Between the effort to establish a Native Commons in the Ohio Valley at the end of the eighteenth century and the founding of the Society of American Indians and their advocacy on behalf of their common “race” in the early twentieth, the American nineteenth century saw great changes as well as great diversity in the ways Native nations resisted, adapted to, and negotiated with the establishment of settler nation-states. Throughout the century, Native peoples’ ongoing presence on land claimed by/as the U.S. created an irresolvable legitimacy crisis for the nation; and, for scholars now, attending to Native geographies, diplomacies, sovereignties, histories, and modes of self-articulation has the potential to reorder understandings of nineteenth-century social, political, and cultural life in the U.S. We invite proposals from scholars who are interested in thinking with us through the concept of Native American Commons in the nineteenth century, addressing any aspect of indigeneity and settlement. We are interested in having a collaborative conversation with those who locate their work in Native, Indigenous, and/or settler colonial studies as well as those who locate their work elsewhere, in order to generate dialogue among a range of people pursuing varied intellectual trajectories.

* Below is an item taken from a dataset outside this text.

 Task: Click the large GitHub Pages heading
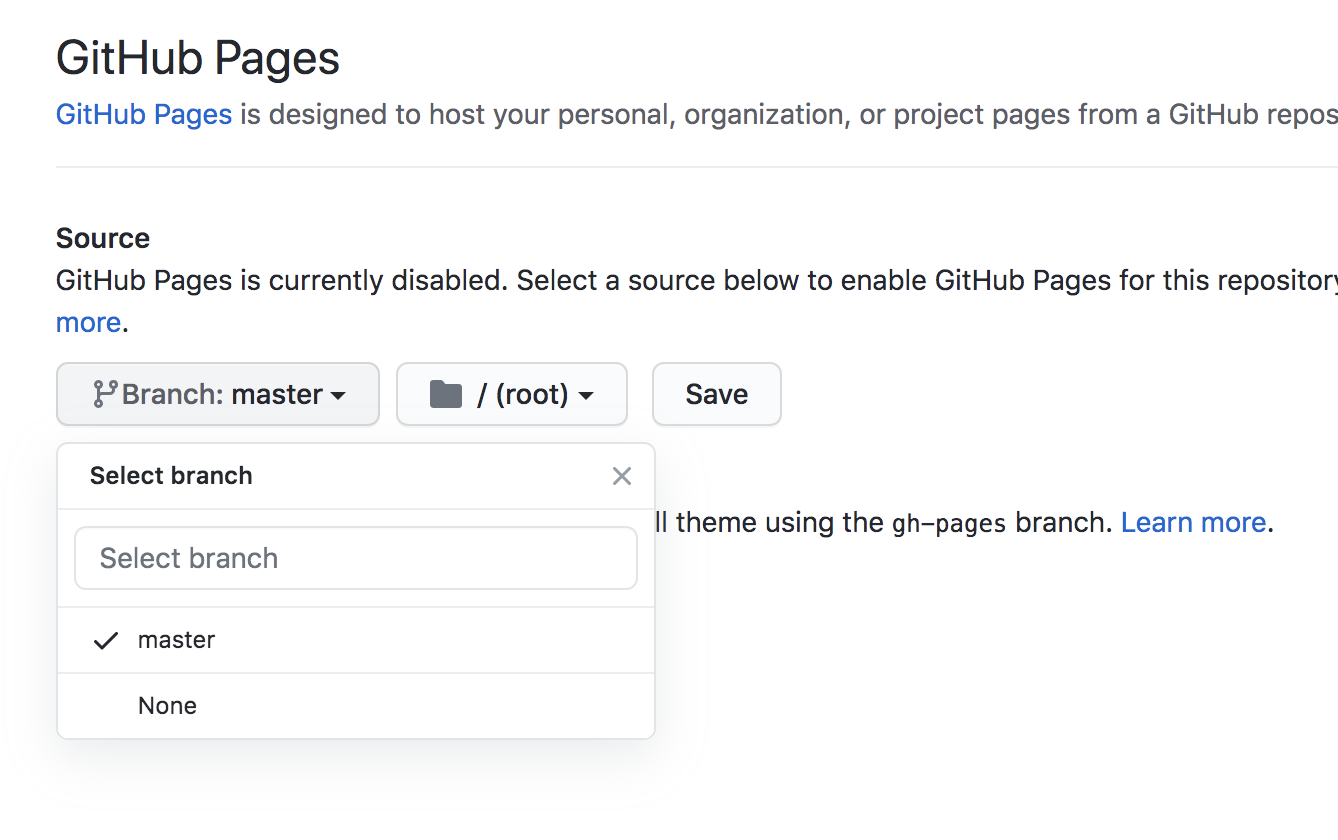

Three rubrics that might guide our conversations are Native “communalism,”  the commonness of U.S. citizenship and national belonging, and the production of scholarship as a commons. Some questions based on these topics might include the following: How do we think about Native modes of sovereignty and self-determination (including holding land “in common”)? In what ways is the putative communalism of Native peoples taken up as a utopian counterexample or symbol for non-native praise, dismissal, or appropriation? How do various aspects of Indian policy in the period—including removal and allotment—draw on a juxtaposition of Native communalism with private property? How does Native authorship relate to collective forms of self-representation (including questions of literacy in English, access to publication and production, collective authorship of legal codes and constitutions, and as-told-to narratives)? How do we understand differences within and among Native nations (including those of gender, race, region and class)? How have non-natives cast Native peoples as (proper) subjects of the nation, including as potential citizens? How do authors in the period theorize dual citizenship (to both a Native nation and the U.S.)? How have “nature,” the “environment,” and “public lands” been understood as a common resource by non-natives, and what are the implications for Native peoples of doing so? What are the stakes of situating Native peoples within shared paradigms of racialization or marginalization with other “domestic” populations? In what ways does settler colonialism serve as an unacknowledged predicate for non-native ethics, ideologies, and movements (including those we might understand as radical or oppositional)? What are the points of consonance and dissonance between Native American and Indigenous Studies and nineteenth-century American Studies (with respect to critical terms, methodologies, intellectual framings)? How can Indigenous epistemologies be employed by Native and non-native scholars, and what are the possibilities and challenges of doing so? What role might/do non-academics and non-academic publics play in producing and disseminating knowledge about the nineteenth-century? How are issues of intellectual property and common knowledge complicated both by the historical relationship between scholarly research and colonial appropriation and by the sovereign status of Native nations?

Lisa Brooks is the author of The Common Pot: The Recovery of Native Space in the Northeast (University of Minnesota Press 2008), which reframes the historical and literary landscape of the American northeast. She served on the inaugural Council of the Native American and Indigenous Studies Association and currently serves on the Editorial Board of Studies in American Indian Literatures. In addition to her scholarly work, Brooks serves on the Advisory Board of Gedakina, a non-profit organization focused on indigenous cultural revitalization, educational outreach, and community wellness in New England. She is currently working on a book project, “Turning the Looking Glass on Captivity and King Philip’s War,” which places early American texts, including Mary Rowlandson’s captivity narrative, within the historical and literary geography of Native space.

Mark Rifkin is the author of Manifesting America: The Imperial Construction of U.S. National Space, When Did Indians Become Straight?: Kinship, the History of Sexuality, and Native Sovereignty (winner of the American Studies Association’s 2012 John Hope Franklin prize), and The Erotics of Sovereignty: Queer Native Writing in the Era of Self-Determination. He is a co-editor of Sexuality, Nationality, Indigeneity (2010 winner of best special issue from the Council of Editors of Learned Journals).